In recent years, a number of much improved light-emitting diodes (LEDs) with markedly increased luminous flux have been developed and brought to the market. They are now competitive as light-emitting means for some niches of general lighting and decorative lighting. In this case, a large number of LED lamps are often used simultaneously, which requires considerable complexity for installation and/or conversion work. In addition, nowadays a comparatively large amount of space is still required for fixing the LED lamps or LED luminaires and said lamps and luminaires are restricted to specific locations for fixing.
In particular in the case of light-emitting diodes, the electrical supply to the LEDs has until now been provided with wiring or via printed circuit board contacts in lighting applications of LEDs, usually luminaires with a traditional design. Relatively large LEDs are often supplied on a small (hexagonal) metal-core printed circuit board with half-open screw eyelets (for example by OSRAM, type designation: OSTAR LEW E3A), which can be connected in a type of lampholder. Generally, LEDs with such a design are screwed on to cooling surfaces and are connected using wires or by means similar to wires (spring contacts). Lampholders which are more suited to general lighting LEDs have not yet been standardized. Therefore, known lampholders from the incandescent lamp sector are generally used nowadays (retrofitting), although these lampholders are not optimally designed for heat dissipation, for example, and are space-consuming, and the lamps need to be fitted at a defined point.
WO 2007/008646 A2 has disclosed a general device for transferring electromagnetic energy, which has a first resonator structure which receives energy from an external power supply. The first resonator structure has a first Q factor. A second resonator structure is positioned distally from the first resonator structure and supplies an operating current to an external load. The second resonator structure has a second Q factor. The distance between the two resonators can be greater than the characteristic size of each resonator. A non-radiative energy transfer between the first resonator structure and the second resonator structure is achieved by means of coupling their resonant-field evanescent tails.

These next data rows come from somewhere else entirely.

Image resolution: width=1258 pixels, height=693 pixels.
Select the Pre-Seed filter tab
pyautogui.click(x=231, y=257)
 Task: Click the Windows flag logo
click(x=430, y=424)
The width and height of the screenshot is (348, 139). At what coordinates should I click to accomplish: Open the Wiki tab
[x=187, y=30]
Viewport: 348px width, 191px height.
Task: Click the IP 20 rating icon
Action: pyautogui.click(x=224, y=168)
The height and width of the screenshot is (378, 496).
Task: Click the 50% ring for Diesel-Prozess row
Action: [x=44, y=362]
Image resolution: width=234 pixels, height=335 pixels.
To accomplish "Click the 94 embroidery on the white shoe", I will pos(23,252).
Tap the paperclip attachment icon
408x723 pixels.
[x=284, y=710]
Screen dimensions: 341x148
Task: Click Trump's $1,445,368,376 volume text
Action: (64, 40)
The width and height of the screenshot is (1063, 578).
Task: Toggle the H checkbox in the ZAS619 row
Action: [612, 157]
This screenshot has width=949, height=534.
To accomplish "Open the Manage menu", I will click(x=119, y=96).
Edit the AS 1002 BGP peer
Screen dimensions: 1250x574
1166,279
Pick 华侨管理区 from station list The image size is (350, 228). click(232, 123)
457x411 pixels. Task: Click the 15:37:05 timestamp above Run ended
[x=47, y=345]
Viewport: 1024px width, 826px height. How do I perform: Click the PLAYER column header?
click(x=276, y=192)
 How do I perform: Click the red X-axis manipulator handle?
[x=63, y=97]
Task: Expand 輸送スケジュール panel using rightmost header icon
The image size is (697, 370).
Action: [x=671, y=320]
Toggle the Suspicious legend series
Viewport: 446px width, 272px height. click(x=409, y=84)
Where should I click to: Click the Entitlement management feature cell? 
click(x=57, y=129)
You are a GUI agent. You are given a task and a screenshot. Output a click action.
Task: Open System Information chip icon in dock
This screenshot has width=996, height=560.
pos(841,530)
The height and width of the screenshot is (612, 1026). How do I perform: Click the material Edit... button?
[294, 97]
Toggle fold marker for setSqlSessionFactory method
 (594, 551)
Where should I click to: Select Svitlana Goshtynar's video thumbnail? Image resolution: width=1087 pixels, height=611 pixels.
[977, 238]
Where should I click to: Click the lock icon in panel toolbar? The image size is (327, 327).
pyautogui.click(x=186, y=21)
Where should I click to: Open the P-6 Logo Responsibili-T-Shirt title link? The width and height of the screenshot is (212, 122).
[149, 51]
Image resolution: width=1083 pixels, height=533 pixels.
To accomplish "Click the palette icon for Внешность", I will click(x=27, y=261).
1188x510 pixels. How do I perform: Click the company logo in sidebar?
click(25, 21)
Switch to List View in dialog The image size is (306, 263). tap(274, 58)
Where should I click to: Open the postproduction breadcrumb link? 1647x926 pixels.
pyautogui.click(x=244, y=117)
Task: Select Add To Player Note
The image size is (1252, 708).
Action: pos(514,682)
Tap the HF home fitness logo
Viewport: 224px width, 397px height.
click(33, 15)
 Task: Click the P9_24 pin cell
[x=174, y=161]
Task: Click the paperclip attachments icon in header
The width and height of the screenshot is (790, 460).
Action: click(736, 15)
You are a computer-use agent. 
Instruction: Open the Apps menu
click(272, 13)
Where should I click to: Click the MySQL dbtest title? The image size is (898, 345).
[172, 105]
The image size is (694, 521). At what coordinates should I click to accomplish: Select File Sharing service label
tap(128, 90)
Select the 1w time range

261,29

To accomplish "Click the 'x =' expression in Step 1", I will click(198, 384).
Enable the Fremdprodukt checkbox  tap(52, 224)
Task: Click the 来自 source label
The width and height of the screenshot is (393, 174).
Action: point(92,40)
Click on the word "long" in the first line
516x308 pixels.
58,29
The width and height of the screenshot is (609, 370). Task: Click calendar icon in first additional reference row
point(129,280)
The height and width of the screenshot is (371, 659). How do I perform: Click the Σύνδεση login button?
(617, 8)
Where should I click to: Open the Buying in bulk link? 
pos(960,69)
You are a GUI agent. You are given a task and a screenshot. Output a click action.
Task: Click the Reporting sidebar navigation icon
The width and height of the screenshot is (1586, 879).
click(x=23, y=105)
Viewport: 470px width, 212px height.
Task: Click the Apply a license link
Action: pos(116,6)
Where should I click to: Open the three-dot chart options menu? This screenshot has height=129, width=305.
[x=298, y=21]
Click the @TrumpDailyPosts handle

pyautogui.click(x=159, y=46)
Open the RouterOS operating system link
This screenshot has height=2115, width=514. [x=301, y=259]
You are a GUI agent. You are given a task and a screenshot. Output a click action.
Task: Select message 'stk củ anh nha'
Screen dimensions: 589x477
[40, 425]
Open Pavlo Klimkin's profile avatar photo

US 2005/0104453 A1 has disclosed a general device for wireless power transmission including a mechanism for receiving a radiofrequency range across a collection of frequences. The device includes a mechanism for converting the RF radiation across the collection of frequences into a DC voltage, preferably simultaneously. A method for wireless power supply includes the following steps: receiving a range of RF radiation across a collection of frequences and converting the RF radiation across the collection of frequences into a DC voltage, preferably simultaneously.
T. Sekitani et al., “A large-area wireless power-transmission sheet using printed organic transistors and plastic MEMS switches”, Nature Materials 6, 413 (2007), discloses a multilayered film which can transmit power by inductive coupling to an electrical consumer. For this purpose, it has transistors, coils and microelectromechanical systems (MEMS) consisting of conductive plastics. A laboratory sample of 50 g in weight has a size of 21×21 cm2, a thickness of 1 mm and includes in total four films positioned one on top of the other, of which two are responsible for position identification of a receiver and two transmit the power. A matrix of coils with a diameter of 25 mm is printed on to one of the two films for position identification. The second film lying therebeneath contains organic transistors with channel lengths of 13 μm for the logic. The combination of films which transmits the current likewise includes a film with coils and a second film with the MEMS matrix. Thanks to the coil matrix, the MEMS knows the position of the receiver and, in a targeted manner, can only allow that transmission coil to respond over which the object is located. The efficiency of the transmission is over 80 percent, and the received power increases up to 40 W in linear fashion with the output power.